My impression is that this article has a lot of technical insight into how bzip compares to gzip, but it fails actually account for the real cause of the diminished popularity of bzip in favor of the non-gzip alternatives that it admits are the more popular choices in recent years.
https://insanity.industries/post/pareto-optimal-compression/
> bzip might be suboptimal as a general-purpose compression format, but it’s great for text and code. One might even say the b in bzip stands for “best”.
I've just checked again with a 1GB SQL file. `bzip2 -9` shrinks it to 83MB. `zstd -19 --long` to 52MB.
Others have compressed the Linux kernel and found that bzip2's is about 15% larger than zstd's.
It was long surpassed by lzma and zstd.
But back in roughly the 00s, it was the best standard for compression, because the competition was DEFLATE/gzip.
You can bzip2 -9 files in some source code directory and tar these .bz2 files. This would be more or less equivalent to creating ZIP archive with BWT compression method. Then you can compare result with tar-ing the same source directory and bzip2 -9 the resulting .tar.
Then you can compare.
The continuous mode in RAR was something back then, exactly because RAR had long LZ77 window and compressed files as continuous stream.
'Solid compression' (as WinRAR calls it) is still optional with RAR. I recall the default is 'off'. At the time, that mode was still pretty good compared to bzip2.
https://man.archlinux.org/man/pbzip2.1.en
And zstd is multi threaded from the beginning.
Also making good progress on getting a slimmer version of zstd into the stdlib and improving the stdlib deflate.
Awesome! Please let me know if there is anything I can do to help
Consider "bananarama":
"abananaram"
"amabananar"
"ananaramab"
"anaramaban"
"aramabanan"
"bananarama"
"mabananara"
"nanaramaba"
"naramabana"
"ramabanana"
The last symbols on each line get context from first symbols of the same line. It is so due to rotation.But, due to sorting, contexts are not contiguous for the (last) character predicted and long dependencies are broken. Because of broken long dependencies, it is why MTF, which implicitly transforms direct symbols statistics into something like Zipfian [1] statistics, does encode BWT's output well.
[1] https://en.wikipedia.org/wiki/Zipf%27s_law
Given that, author may find PPM*-based compressors to be more compression-wise performant.

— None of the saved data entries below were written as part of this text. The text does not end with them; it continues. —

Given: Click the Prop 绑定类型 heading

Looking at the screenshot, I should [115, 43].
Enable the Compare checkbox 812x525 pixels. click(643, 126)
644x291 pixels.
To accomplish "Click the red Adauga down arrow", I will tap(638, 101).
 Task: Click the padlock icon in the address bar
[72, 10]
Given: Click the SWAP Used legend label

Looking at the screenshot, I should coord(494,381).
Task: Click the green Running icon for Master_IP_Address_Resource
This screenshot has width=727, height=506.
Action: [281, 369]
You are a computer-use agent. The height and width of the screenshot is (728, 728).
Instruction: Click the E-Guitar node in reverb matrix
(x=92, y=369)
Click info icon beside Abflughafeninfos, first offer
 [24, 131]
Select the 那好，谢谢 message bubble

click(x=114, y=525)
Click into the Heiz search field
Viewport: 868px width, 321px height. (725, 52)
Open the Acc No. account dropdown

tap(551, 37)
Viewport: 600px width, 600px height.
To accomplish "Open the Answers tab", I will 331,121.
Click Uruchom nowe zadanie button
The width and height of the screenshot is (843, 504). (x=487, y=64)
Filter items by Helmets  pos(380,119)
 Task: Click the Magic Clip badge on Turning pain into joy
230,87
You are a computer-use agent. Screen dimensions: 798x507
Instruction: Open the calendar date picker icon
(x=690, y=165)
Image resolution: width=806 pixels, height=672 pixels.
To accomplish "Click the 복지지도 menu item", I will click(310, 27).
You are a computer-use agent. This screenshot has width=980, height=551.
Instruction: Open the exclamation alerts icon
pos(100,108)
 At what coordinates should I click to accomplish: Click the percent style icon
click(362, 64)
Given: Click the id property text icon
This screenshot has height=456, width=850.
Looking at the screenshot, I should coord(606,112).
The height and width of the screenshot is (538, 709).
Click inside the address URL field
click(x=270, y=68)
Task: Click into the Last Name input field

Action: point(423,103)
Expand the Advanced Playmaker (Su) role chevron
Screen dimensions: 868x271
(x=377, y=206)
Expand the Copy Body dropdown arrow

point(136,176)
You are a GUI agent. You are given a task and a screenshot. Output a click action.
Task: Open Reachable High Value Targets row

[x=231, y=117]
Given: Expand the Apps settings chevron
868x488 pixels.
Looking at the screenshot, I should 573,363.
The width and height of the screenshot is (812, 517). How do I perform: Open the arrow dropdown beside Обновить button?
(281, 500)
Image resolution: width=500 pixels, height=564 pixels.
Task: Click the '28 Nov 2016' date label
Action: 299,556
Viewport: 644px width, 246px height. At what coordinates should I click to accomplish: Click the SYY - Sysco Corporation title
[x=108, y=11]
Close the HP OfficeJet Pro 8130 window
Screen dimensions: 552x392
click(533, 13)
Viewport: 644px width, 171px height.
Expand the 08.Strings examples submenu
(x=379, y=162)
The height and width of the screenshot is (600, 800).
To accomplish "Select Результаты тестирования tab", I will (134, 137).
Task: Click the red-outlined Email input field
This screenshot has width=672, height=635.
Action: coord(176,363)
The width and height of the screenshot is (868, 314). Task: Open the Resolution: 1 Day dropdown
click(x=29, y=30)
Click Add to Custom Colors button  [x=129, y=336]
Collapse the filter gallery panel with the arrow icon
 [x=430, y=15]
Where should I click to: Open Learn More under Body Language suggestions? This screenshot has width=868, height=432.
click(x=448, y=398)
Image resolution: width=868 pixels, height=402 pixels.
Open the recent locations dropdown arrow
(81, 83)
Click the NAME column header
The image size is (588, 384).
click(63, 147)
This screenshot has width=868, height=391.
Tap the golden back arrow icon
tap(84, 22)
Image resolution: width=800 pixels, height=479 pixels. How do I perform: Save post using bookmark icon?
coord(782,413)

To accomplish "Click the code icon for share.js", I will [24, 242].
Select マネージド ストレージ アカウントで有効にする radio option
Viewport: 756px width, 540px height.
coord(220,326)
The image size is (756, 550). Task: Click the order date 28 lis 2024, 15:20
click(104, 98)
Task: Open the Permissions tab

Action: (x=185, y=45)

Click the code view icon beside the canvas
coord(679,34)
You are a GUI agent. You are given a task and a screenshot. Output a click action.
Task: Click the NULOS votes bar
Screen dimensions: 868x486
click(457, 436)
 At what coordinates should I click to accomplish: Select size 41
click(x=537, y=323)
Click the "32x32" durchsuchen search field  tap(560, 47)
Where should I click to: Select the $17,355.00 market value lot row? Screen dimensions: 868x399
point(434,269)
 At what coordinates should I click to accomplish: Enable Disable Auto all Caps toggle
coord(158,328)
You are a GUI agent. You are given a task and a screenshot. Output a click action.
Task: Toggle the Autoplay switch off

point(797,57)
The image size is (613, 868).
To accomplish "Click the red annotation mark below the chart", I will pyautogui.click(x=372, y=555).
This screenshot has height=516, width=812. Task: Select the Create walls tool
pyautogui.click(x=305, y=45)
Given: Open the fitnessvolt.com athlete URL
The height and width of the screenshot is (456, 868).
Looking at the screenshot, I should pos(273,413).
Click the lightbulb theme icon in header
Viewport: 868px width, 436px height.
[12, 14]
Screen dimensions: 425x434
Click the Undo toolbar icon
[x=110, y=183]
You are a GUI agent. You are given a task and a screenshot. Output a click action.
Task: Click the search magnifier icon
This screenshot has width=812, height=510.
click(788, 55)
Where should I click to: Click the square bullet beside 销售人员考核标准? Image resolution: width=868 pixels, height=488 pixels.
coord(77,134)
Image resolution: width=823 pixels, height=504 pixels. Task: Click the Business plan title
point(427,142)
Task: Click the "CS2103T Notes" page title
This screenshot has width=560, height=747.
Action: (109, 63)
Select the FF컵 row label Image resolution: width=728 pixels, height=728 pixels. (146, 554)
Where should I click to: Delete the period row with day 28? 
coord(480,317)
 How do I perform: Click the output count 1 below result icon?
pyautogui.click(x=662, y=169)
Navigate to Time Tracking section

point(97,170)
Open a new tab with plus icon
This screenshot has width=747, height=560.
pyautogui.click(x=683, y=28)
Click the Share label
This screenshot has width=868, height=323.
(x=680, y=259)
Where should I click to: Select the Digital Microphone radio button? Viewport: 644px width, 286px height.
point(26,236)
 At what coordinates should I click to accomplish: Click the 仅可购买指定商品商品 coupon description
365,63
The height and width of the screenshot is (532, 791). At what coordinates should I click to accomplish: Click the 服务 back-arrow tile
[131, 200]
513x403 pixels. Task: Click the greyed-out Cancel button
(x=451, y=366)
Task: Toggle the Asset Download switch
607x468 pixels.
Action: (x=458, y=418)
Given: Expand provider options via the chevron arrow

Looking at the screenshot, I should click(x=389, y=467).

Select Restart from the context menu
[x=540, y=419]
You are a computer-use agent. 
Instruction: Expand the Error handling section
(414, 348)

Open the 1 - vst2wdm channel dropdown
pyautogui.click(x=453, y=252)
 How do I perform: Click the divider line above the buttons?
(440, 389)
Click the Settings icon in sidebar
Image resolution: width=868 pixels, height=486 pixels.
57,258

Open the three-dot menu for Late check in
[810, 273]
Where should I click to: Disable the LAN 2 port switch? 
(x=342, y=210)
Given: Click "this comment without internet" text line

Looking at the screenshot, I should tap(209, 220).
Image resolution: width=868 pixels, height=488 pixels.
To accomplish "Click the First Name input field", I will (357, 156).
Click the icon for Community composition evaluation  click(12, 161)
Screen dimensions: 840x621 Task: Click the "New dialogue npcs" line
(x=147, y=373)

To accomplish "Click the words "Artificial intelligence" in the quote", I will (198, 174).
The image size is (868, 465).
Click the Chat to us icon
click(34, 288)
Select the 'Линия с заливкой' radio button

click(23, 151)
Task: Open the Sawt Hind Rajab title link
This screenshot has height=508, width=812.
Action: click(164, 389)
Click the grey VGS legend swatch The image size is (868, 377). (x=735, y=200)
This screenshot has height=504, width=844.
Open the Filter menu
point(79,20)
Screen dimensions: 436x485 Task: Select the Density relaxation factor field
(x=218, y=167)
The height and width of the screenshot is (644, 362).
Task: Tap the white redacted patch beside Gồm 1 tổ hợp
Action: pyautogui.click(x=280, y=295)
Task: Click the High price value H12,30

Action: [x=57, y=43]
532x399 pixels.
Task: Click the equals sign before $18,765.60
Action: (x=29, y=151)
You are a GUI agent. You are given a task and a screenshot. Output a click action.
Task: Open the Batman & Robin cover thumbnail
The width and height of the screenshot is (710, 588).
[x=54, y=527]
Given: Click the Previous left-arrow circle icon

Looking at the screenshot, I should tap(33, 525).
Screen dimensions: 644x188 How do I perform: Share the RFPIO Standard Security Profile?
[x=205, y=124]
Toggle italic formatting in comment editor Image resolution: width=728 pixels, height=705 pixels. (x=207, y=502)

Large Text Compression Benchmark [2] tells us exactly that: some "durilka-bububu" compressor that uses PPM fares better than BWT, almost by third.
In my own testing of compressing internal generic json blobs, I found brotli a clear winner when comparing space and time.
If I want higher compatibility and fast speeds, I'd probably just reach for gzip.
zstd is good for many use cases, too, perhaps even most...but I think just telling everyone to always use it isn't necessarily the best advice.
It’s slower and compresses less than zstd. gzip should only be reached for as a compatibility option, that’s the only place it wins, it’s everywhere.
EDIT: If you must use it, use the modern implementation, https://www.zlib.net/pigz/
size and decompression are the main limitations
Does gmail use a special codec for storing emails ?
Yes, I do. Zstd is my preferred solution nowadays. But gzip is not going anywhere as a fallback because there is a surprisingly high number of computers without a working libzstd.
https://cbloomrants.blogspot.com/2021/03/faster-inverse-bwt....
TIL. Now that's why gzip has a file header! But, tar.gz compresses even better, that's probably why it hasn't caught on.
It’s handy because it is very easy to just append stuff at the end of a compressed file without having to uncompress-append-recompress. It is a bit niche but I have a couple of use cases where it makes everything simpler.
that being said, speed is important for compression so for systems like webservers etc its an easy sell ofc. very strong point (and smarter implementation in programs) for gzip
Long comment to just say: ‘I have no idea about what I’m writing about’
These compression algorithms do not have anything to do with filesystem structure. Anyway the reason you can’t cat together parts of bzip2 but you can with zstd (and gzip) is because zstd does everything in frames and everything in those frames can be decompressed separately (so you can seek and decompress parts). Bzip2 doesn’t do that.
So like, another place bzip2 sucks ass is working with large archives because you need to seek the entire archive before you can decompress it and it makes situations without parity data way more likely to cause dataloss of the whole archive. Really, don’t use it unless you have a super specific use case and know the tradeoffs, for the average person it was great when we would spend the time compressing to save the time sending over dialup.
I think their argument is sound and it makes using bzip2 less useful in certain situations. I was once saved in resolving a problem we had when I figured out that concatening gzipped files just works out of the box. If not, it would have meant a bit more code, lots of additional testing, etc.
That should not happen too often, considering that IIRC bzip lasted only a couple of months before being replaced by bzip2.
https://github.com/facebook/zstd?tab=readme-ov-file#benchmar...
And, yes, I prefer LZMA over the obsolete Bzip2 any day, but GZIP it's like the ZIP of free formats modulo packaging, which it's the job of TAR.
I suggest implementing Scott's Bijective Burrows-Wheeler variant on bits rather than bytes, and do bijective run-length encoding of the resulting string. It's not exactly on the "pareto frontier", but it's fun!
Yes, there are better compression options today.